BEIJING, June 24 (Xinhua) -- China's key stock index recorded the biggest daily loss in nearly four years on Monday over worries about the liquidity crunch in the financial system and subdued strength in the world's second largest economy.
The benchmark Shanghai Composite Index tumbled 5.3 percent to end at 1,963.24, the lowest point in nearly seven months, while the Shenzhen Component Index plummeted 6.73 percent to 7,588.52.
Medium- and small-sized lenders were among the worst hit in Monday's trading, with Industrial Bank Co. shedding the daily limit of 10 percent to end the day at 13.89 yuan (2.25 U.S. dollars) per share.
Ping An Bank also went down 10 percent to 10.15 yuan, while China Minsheng Bank lost 9.95 percent to 8.51 yuan.
The plunge came as China's central bank on Monday urged lenders to control risks from credit expansion after the country's short-term interbank rates rocketed to unusually high levels during the past two weeks.
In a statement posted on its website, the People's Bank of China, the central bank, said the country's liquidity remains at a reasonable level, signalling no intention to help ease the cash crunch that investors fear would threaten the country's prolonged recovery.
"We believe this is another sign that the central bank is not willing to loosen policies or inject liquidity to bring down interest rates... and suggests that the central bank's policy stance remains tight," noted Zhang Zhiwei, chief China economist at Nomura Securities.
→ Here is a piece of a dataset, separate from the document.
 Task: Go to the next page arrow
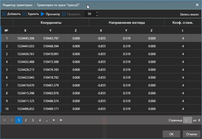[54, 120]
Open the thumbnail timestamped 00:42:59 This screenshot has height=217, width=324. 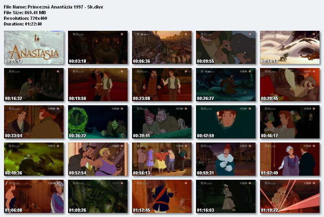(226, 122)
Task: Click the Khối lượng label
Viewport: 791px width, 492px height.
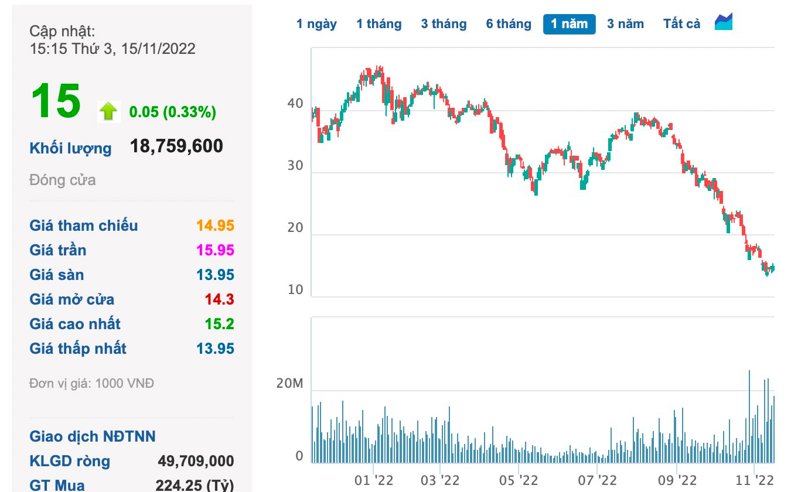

The Shanghai Interbank Offered Rate (SHIBOR) overnight rate, a basic gauge of interbank borrowing costs, retreated to 6.489 percent Monday from last Thursday's record high of 13.44 percent. The rate of the seven-day SHIBOR, another gauge of interbank interest, decreased to 7.31 percent, both still within a relatively high range.
Given the central bank's tight stance, Zhang forecast "a 30-percent probability" that China's GDP growth drops below 7 percent in the second half of the year.